Texto de referencia -
§

Síntomas de un Viaje Astral

Viaje o Proyección Astral

     Lo primero que sucede en un viaje astral consciente, es la separación del cuerpo astral. Cuando esto sucede, el cuerpo físico queda inerte, con la mirada perdida o los ojos cerrados, con unas constantes vitales muy bajas, pero en absoluto dormido.
     La concentración es necesaria, pero no indispensable. Y se puede tener conciencia, o no, de lo que sucede a nuestro alrededor físico mientras el cuerpo astral vuela por otros planos. La sensación vivida de la separación puede darse de formas diversas:

Una de ellas es la sensación de mareo.

    Otra una sensación de movimiento ondular, como el vaivén de las olas del mar.

     Otra más es la sensación de giro frenético, como si estuviéramos a bordo de una violenta atracción de parque de atracciones.

     Pero la más común es la sensación de elevación. Y esta elevación también puede darse de distintas formas:
- Sensación de ponernos de pie.
- Sensación de ponernos de cabeza.
- O sensación de elevación total, como si fuéramos un globo lleno de gas que comienza a elevarse.

     Las primeras impresiones del viaje astral son en relación con nuestro entorno y con nuestro propio cuerpo físico, al que podemos ver postrado, si estamos acostados, o sentado en flor de loto si practicamos una sesión yoguística. Precisamente la visión del propio cuerpo resulta bastante desconcertante para la mayoría de las personas que realizan un viaje astral sin tener una buena preparación.
     Y cuando se habla de una buena preparación no se refiero a esa serie de tonterías religiosas que alegan los "entendidos", sino a la capacidad intelectual que cada persona debe tener para entender diferentes fenómenos a los que puede enfrentarse a lo largo de la vida. 

     Una vez que el cuerpo astral se ha elevado lo suficiente como para poder ver el cuerpo físico y las estancias que le rodean, sobre todo en las primeras experiencias, es posible que se dedique a viajar por ciertas áreas del mundo físico con cierta prudencia. La viveza del viaje hace que veamos las cosas físicas tal y como las vemos habitualmente, es decir, claras y sólidas. Las puertas y las paredes, que el cuerpo astral puede atravesar sin el menor esfuerzo, nos atemorizan por su robusta apariencia. Después de dar un par de vueltas por nuestro entorno, el cuerpo astral suele dispararse, sin ningún control por nuestra parte, hacia otros planos.

§

Conjunto de ítems -
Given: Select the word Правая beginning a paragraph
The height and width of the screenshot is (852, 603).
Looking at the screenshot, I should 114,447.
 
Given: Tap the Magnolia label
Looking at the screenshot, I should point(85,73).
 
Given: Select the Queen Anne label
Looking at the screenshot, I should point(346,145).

§

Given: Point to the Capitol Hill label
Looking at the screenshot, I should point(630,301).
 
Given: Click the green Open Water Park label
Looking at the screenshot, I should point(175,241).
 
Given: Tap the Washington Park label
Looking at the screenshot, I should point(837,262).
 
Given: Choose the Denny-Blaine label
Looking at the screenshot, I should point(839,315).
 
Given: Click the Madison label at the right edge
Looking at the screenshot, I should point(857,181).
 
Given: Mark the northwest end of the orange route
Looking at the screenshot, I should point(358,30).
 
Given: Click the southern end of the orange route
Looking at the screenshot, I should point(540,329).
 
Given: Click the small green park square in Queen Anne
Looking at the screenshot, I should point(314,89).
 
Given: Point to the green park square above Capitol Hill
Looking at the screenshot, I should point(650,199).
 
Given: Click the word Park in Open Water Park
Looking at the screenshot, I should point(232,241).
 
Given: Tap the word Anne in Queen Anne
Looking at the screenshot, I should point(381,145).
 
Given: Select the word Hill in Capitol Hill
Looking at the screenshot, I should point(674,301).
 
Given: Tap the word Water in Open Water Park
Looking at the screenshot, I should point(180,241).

§

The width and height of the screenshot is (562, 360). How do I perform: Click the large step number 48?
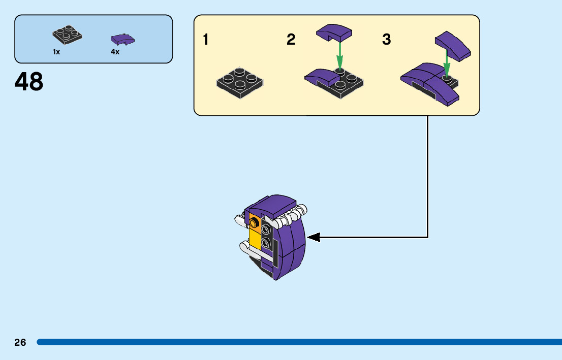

§

Tareas por realizar -
a - Devuelve sin cambios el fragmento del texto sobre el viaje astral que empieza en "Otra más es" y termina en "comienza a elevarse.".
b - Enumera todas las formas en que, según el texto sobre el viaje astral, puede vivirse la sensación de separación del cuerpo astral.

Resultados -
a -
Otra más es la sensación de giro frenético, como si estuviéramos a bordo de una violenta atracción de parque de atracciones.

     Pero la más común es la sensación de elevación. Y esta elevación también puede darse de distintas formas:
- Sensación de ponernos de pie.
- Sensación de ponernos de cabeza.
- O sensación de elevación total, como si fuéramos un globo lleno de gas que comienza a elevarse.

b -
- La sensación de mareo.
- Una sensación de movimiento ondular, como el vaivén de las olas del mar.
- La sensación de giro frenético, como si estuviéramos a bordo de una violenta atracción de parque de atracciones.
- La sensación de elevación, que es la más común.